Local Privilege Escalation in Windows afd.sys (CVE‑2026‑32073) Threatens Enterprise Endpoints
What It Is – A race‑condition flaw in the Windows kernel driver afd.sys permits a local attacker to gain SYSTEM‑level privileges by exploiting improper locking on object operations.
Exploitability – The vulnerability is publicly disclosed with a CVSS 7.8 (High). No public exploit code has been released, but the detailed advisory enables attackers with low‑privileged code execution to craft their own exploits.
Affected Products – Microsoft Windows operating systems (all supported versions that include the afd.sys driver).
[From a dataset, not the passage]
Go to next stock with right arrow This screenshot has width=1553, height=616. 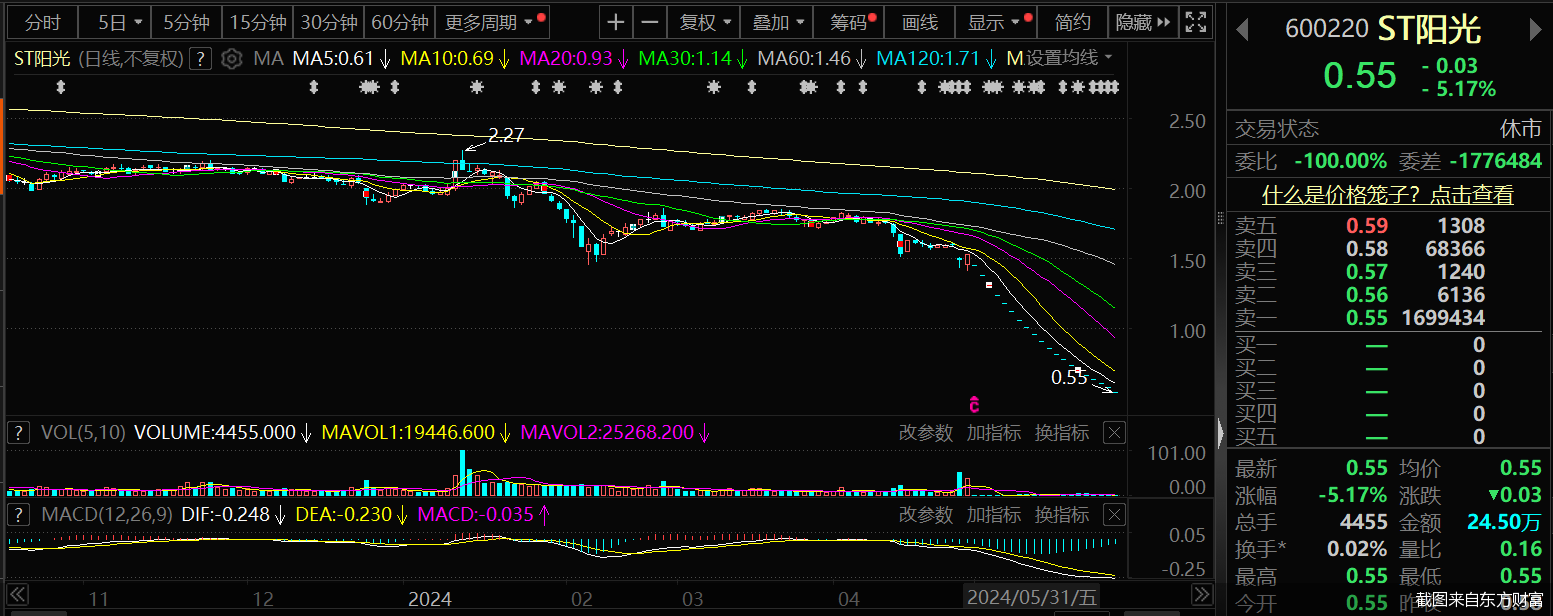[x=1537, y=30]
TPRM Impact – Any third‑party that supplies Windows‑based workstations, servers, or virtual desktop infrastructure inherits the risk. A compromised endpoint can be used to pivot, exfiltrate data, or install ransomware across the supply chain.
Recommended Actions –
- Deploy Microsoft’s security update for CVE‑2026‑32073 immediately.
- Verify patch compliance on all Windows assets via automated inventory tools.
- Enforce least‑privilege policies; restrict execution of untrusted code on endpoints.
- Monitor for anomalous kernel‑mode activity and
afd.sysloading patterns. - Review third‑party contracts for Windows‑based services and require proof of patching.